◆ **What you need to do**:
- A) In the HDF5 Java interface text, what are the two subclasses of HDF5Exception?
- B) Set down everything in the HDF5 Java interface text from "The JHI5 Interface" down to "passed to HDF5.", without changing a word.

◆ **Given text**:
The HDF5 API defines a set of values that describe number types and sizes, such as H5T_NATIVE_INT and h5size_t. These values are determined at run time by the HDF5 C library. To support these constants, the Java class HDF5CDataTypes looks up the values when initiated. The values can be accessed as public variables of the Java class, such as:

 int data_type = HDF5CDataTypes.JH5T_NATIVE_INT;
The Java application uses both types of constants the same way, the only difference is that the HDF5CDataTypes may have different values on different platforms.

Error handling

The HDF5 error API (H5E) manages the behavior of the error stack in the HDF5 library. This API is omitted from the JHI5. Instead, errors are converted into Java exceptions. This is totally different from the C interface, but is very natural for Java programming.

The exceptions of the JHI5 are organized as sub-classes of the class HDF5Exception. There are two subclasses of HDF5Exception: HDF5LibraryException and HDF5JavaException. The sub-classes of the former represent errors from the HDF5 C library, while sub-classes of the latter represent errors in the JHI5 wrapper and support code.

The super-class HDF5LibraryException implements the method 'printStackTrace()', which prints out the HDF5 error stack as described in the HDF5 C API H5Eprint(), followed by the standard Java stack trace. This may be used by Java exception handlers to print out the complete error stack.

For more information about JHI5 exceptions see, Exceptions.

3. What definitely works

The JHI5 Interface supports the writing and reading of multi-dimensional arrays of numbers. Any Java number type can be used (both intrinsic and object types, i.e., both float and Float), and Strings. The Java HDF5 Interface must translate data between C data types and Java data types and vice versa. For instance, when a Java program reads a two dimensional array of floating point numbers (float [][]), the HDF5 native library actually returns an array of bytes in C order. The Java HDF5 Interface converts this to the correct Java object(s), and returns the Java object to the calling program. Similarly, the Java program will pass an array of Java numbers, which is converted to an array of bytes in correct C order, and then passed to HDF5.

This process uses the Java Core Reflection package to discover the shape and type of the array, and then calls native code routines to convert the bytes from native (C) order to the correct Java object(s). This data conversion is invisible to the calling program, and assures complete data compatibility with other languages. Obviously, there may be a performance penalty imposed by this data manipulation, which will depend on the platform and the implementation of the Java Virtual Machine.

The JHI5 supports creating HDF5 files, creating HDF5 Groups, Datasets, Datatypes, and Dataspaces. Attributes can be created for Groups and Datasets. Similarly, objects can be accessed from any HDF5 file.

The JHI5 also supports creating and accessing of arrays of compound data types (i.e., structured records of heterogeneous data type). Java objects and HDF5 Compound Datatypes are not completely compatible, but it is usually possible to map between them on a case by case basis. See "What may not work", below and Using Compound Datatypes.

The JHI5 supports reading and writing selections, including hyperslabs, repeated blocks (strides), and point selections. These work as expected for Java arrays of any dimension and any number type. HDF5 "chunking" works as expected. Compression can be used, providing that the appropriate compression libraries are linked with the HDF5 library. (See "What may not work", below.)

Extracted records
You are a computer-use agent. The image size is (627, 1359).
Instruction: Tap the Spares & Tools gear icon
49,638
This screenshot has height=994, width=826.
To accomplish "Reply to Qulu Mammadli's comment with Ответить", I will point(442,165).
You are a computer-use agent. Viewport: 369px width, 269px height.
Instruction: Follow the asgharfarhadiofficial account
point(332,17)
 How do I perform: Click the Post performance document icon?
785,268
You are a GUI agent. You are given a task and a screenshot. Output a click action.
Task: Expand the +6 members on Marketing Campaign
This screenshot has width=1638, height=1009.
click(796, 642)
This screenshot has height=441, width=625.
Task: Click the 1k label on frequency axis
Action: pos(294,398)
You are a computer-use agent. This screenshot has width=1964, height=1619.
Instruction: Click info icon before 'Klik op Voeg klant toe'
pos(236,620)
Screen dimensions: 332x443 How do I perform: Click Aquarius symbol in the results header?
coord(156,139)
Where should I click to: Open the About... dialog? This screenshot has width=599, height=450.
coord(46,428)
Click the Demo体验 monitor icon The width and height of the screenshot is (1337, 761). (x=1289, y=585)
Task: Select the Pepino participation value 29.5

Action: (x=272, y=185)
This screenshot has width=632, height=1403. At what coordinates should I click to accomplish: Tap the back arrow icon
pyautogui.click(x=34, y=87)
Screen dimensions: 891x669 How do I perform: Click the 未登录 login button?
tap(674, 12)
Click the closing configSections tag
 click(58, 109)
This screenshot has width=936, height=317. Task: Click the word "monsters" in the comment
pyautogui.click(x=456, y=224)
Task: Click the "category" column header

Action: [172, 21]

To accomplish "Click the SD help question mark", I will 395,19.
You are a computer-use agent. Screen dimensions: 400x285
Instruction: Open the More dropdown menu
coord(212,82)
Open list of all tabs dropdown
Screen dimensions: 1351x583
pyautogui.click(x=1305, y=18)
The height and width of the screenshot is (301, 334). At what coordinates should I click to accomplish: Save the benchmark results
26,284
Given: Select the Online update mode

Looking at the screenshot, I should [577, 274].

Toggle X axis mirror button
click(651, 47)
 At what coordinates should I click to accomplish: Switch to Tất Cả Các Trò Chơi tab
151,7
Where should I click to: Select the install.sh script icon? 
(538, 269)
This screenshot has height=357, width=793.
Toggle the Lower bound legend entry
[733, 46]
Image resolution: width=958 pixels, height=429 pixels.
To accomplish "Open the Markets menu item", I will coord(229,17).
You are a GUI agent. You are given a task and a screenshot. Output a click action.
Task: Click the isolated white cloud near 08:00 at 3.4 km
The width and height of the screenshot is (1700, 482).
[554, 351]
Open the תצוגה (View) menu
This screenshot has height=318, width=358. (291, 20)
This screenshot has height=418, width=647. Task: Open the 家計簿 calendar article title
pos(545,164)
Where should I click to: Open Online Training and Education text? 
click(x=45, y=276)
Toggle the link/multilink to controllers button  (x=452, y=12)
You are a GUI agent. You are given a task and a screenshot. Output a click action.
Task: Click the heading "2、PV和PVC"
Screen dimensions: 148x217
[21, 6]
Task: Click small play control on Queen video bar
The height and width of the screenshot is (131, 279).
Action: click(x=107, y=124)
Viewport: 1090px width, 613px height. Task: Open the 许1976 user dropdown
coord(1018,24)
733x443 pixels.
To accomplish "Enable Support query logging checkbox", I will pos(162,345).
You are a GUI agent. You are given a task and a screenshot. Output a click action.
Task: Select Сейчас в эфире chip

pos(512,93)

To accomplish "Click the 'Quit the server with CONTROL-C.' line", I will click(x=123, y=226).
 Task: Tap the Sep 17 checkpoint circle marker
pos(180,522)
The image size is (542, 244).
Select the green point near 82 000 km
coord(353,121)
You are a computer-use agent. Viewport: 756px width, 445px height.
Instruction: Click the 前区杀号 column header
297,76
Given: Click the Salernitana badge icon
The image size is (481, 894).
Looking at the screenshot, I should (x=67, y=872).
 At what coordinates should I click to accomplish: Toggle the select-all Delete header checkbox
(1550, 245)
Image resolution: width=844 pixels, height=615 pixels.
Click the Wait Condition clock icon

◆ **Solutions below**:
- A) HDF5LibraryException and HDF5JavaException.

- B)
The JHI5 Interface supports the writing and reading of multi-dimensional arrays of numbers. Any Java number type can be used (both intrinsic and object types, i.e., both float and Float), and Strings. The Java HDF5 Interface must translate data between C data types and Java data types and vice versa. For instance, when a Java program reads a two dimensional array of floating point numbers (float [][]), the HDF5 native library actually returns an array of bytes in C order. The Java HDF5 Interface converts this to the correct Java object(s), and returns the Java object to the calling program. Similarly, the Java program will pass an array of Java numbers, which is converted to an array of bytes in correct C order, and then passed to HDF5.